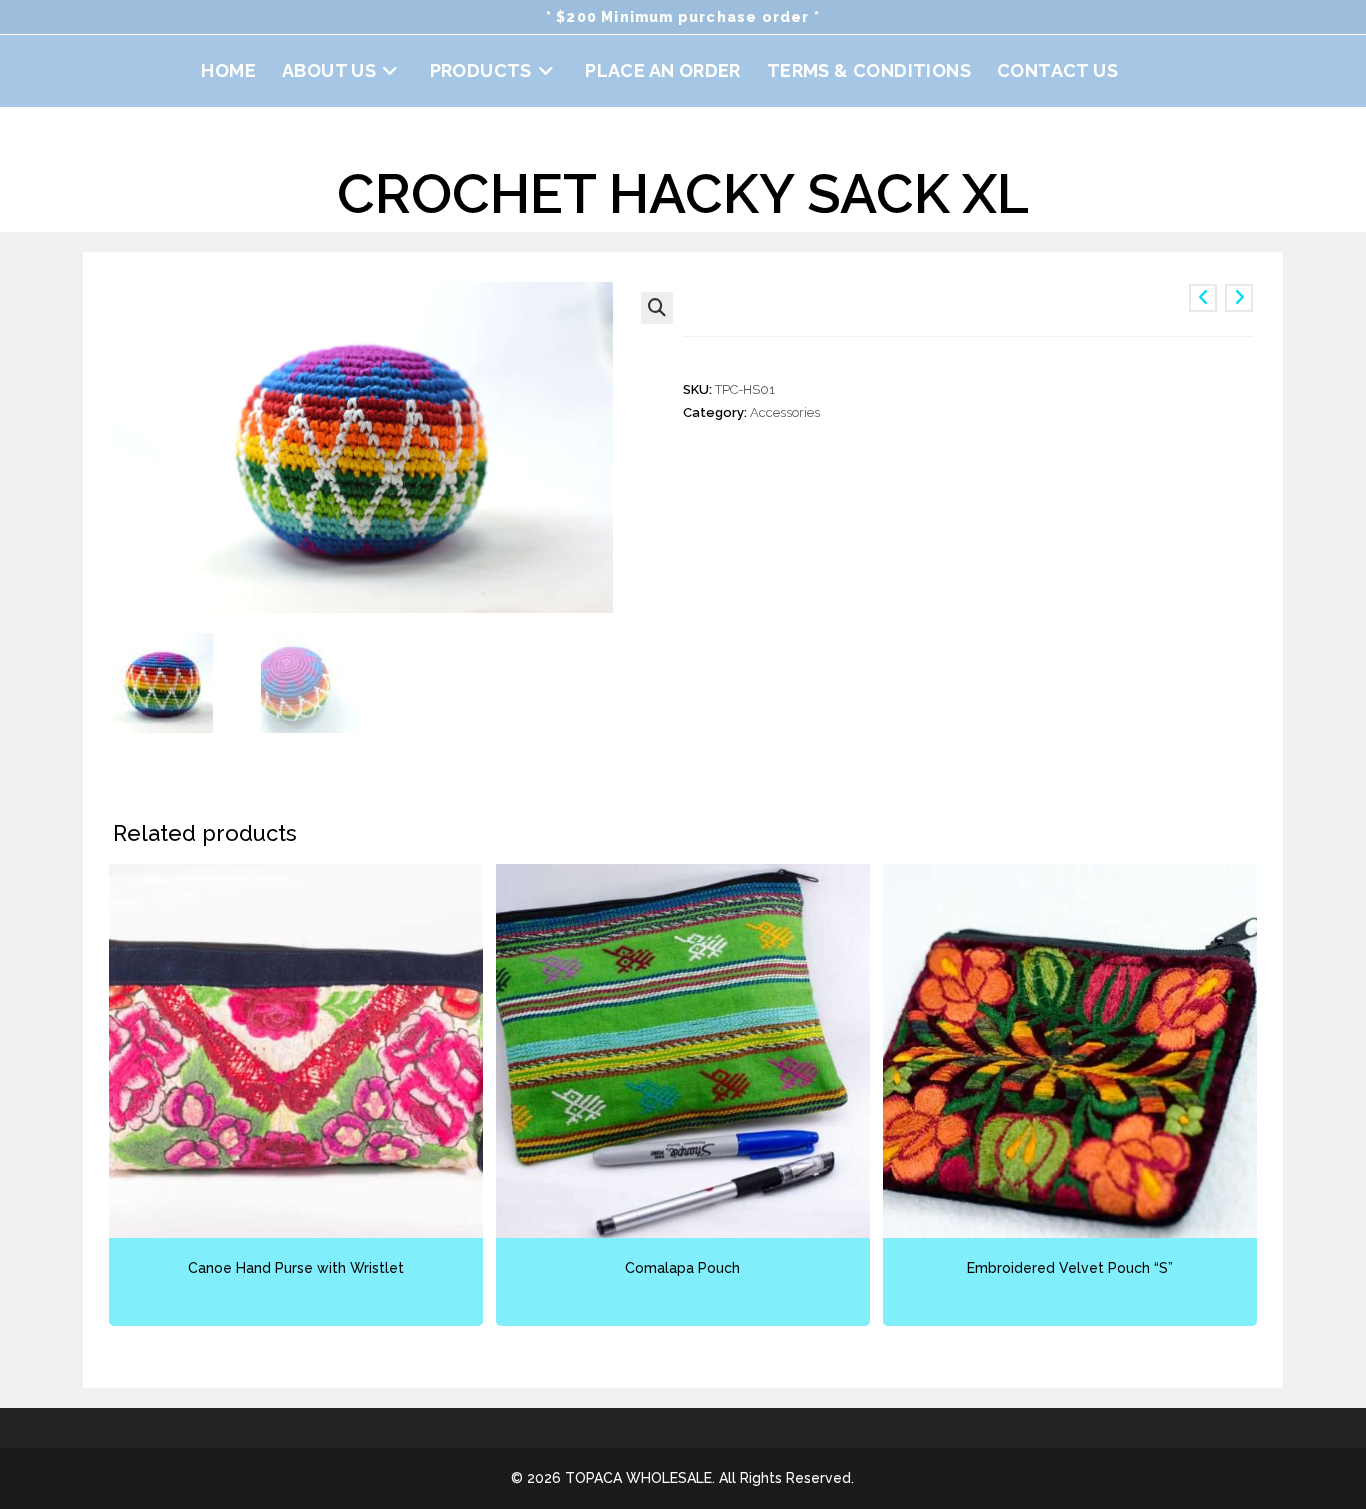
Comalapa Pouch (682, 1268)
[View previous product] (1203, 298)
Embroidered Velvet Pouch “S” (1070, 1268)
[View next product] (1239, 298)
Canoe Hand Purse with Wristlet (296, 1268)
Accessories (785, 412)
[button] (657, 308)
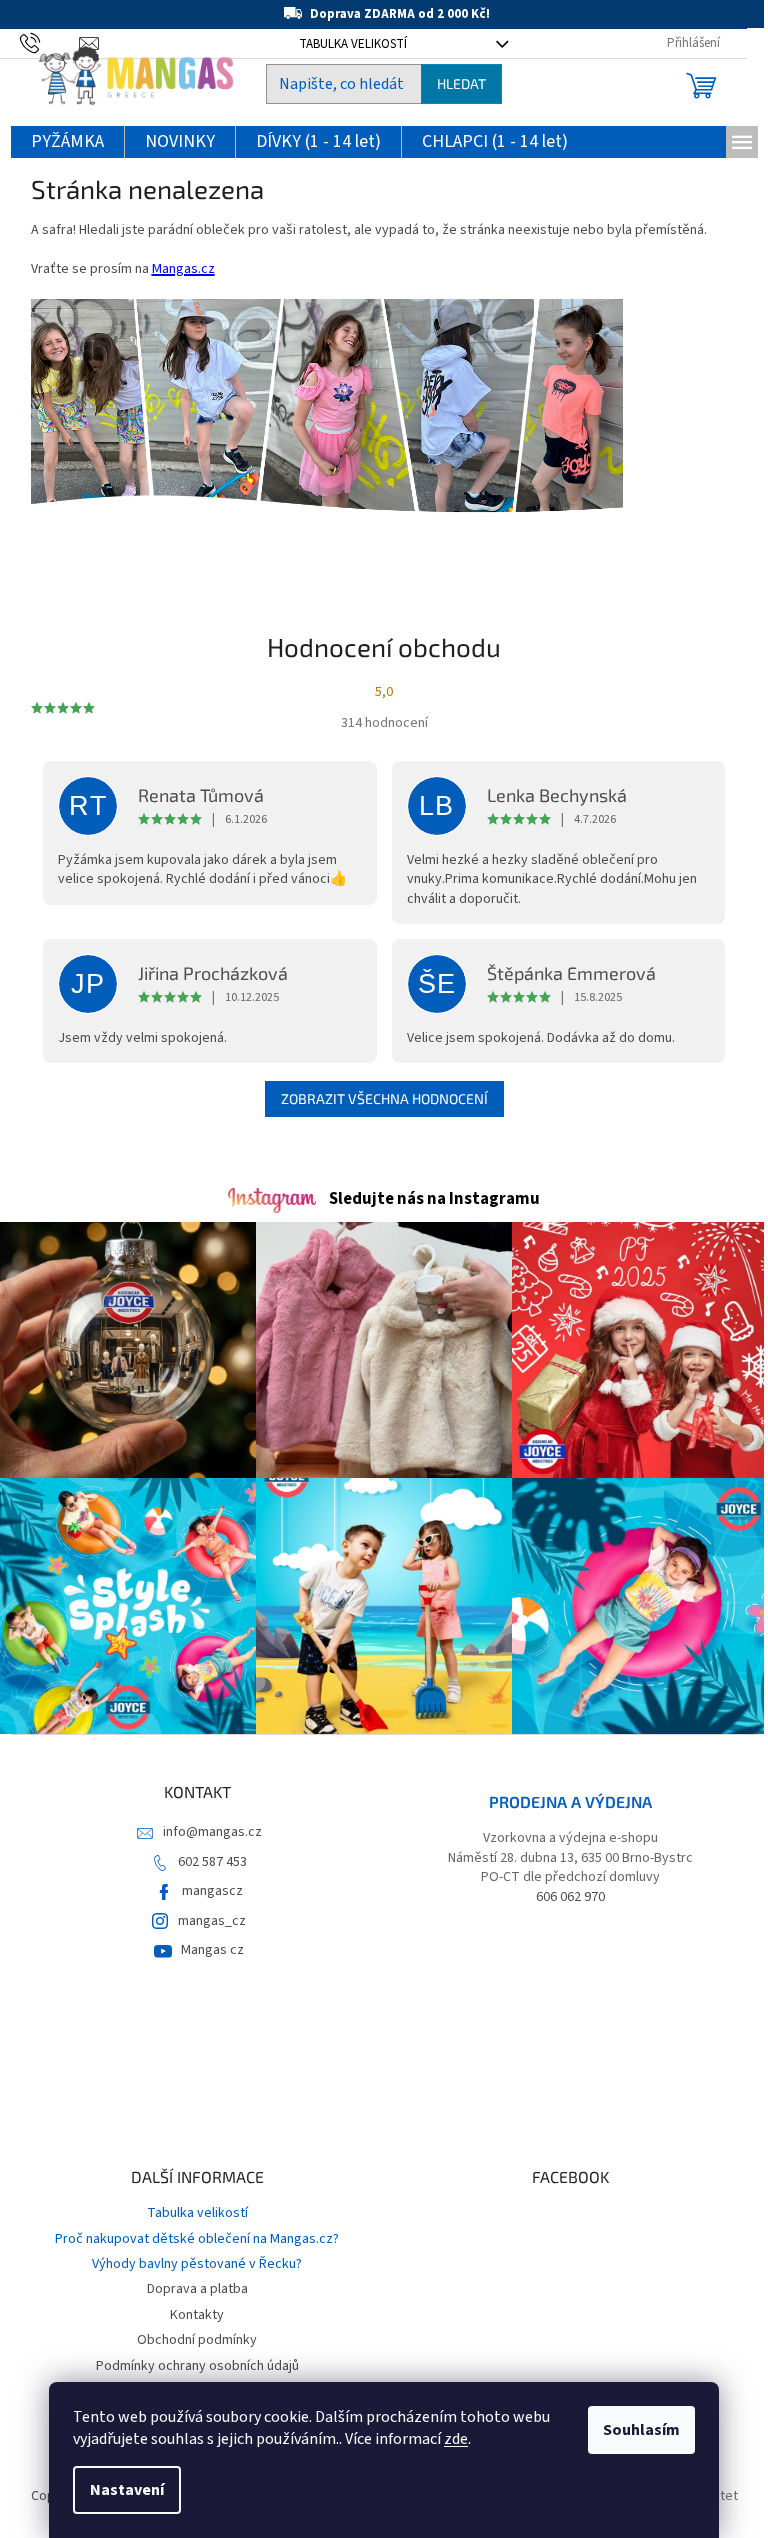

Aim of the exercise » Please retype only the lines from the line that holds "Embroidered Velvet Pouch" through the end of the records, exactly as they stand, and drop every picture.

Answer »
Embroidered Velvet Pouch “S” (1070, 1268)
[View next product] (1239, 298)
Canoe Hand Purse with Wristlet (296, 1268)
Accessories (785, 412)
[button] (657, 308)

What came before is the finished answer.